Rush attended Killeen High School in Killeen, Texas, where he was Texas Football Magazine's Top 25 Offensive Line Prospect, Scout.com's No. 51 Offensive Tackle Prospect, and 1st Team All District; Jr. season. Rivals.com listed him as the 69th best overall recruit. Considered a three-star prospect by Scout.com, and deemed to have pro-potential by Rivals.com Rush was recruited by a number of schools including Florida and Texas Tech. He committed to Oklahoma State in 2007.

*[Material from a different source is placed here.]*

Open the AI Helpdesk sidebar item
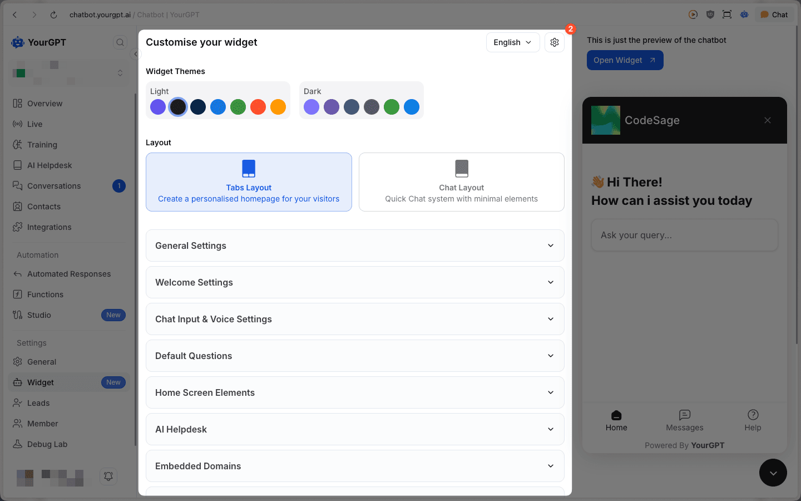The image size is (801, 501). (50, 165)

Rush was awarded offensive MVP for Killeen High School after his senior season finishing with 40 pancake blocks and 35 knockdowns.

==College career==
As a redshirt freshman, Rush played in 5 games in 2008 (Washington State, Missouri State, Troy, Baylor and Iowa State). Rush was set to be a starter for his sophomore season before a pre-camp injury sidelined him for the season.

As a junior in 2010, Rush started all 13 games for the Cowboys including the Alamo Bowl. In week 10, #22 Baylor visited Oklahoma State and Rush made the highlight reel after going downfield for a monster block. During the season, Rush was recognized as the most physical lineman for OSU four times and offensive lineman of the week 3 times (Tulsa, Louisiana-Lafayette, and Baylor). As a result of his solid play throughout the 2010 season, Rush received an honorable mention for All Big 12 by the Associated Press. Rush was part of the offense which finished No. 1 in the nation (not including bowl games) for total offense with 537.6 yards per game. Through the entire 2010 football season, the offensive line only gave up 10 sacks in 13 games which was tied for 8th best in the nation. Oklahoma State also finished 2nd in the nation for total pass offense while averaging 345.85 yards per game through the air and 3rd in scoring averaging 44.23 points per game.

Rush began his senior year as part of an offensive line returning 5 starters. He majored in sociology.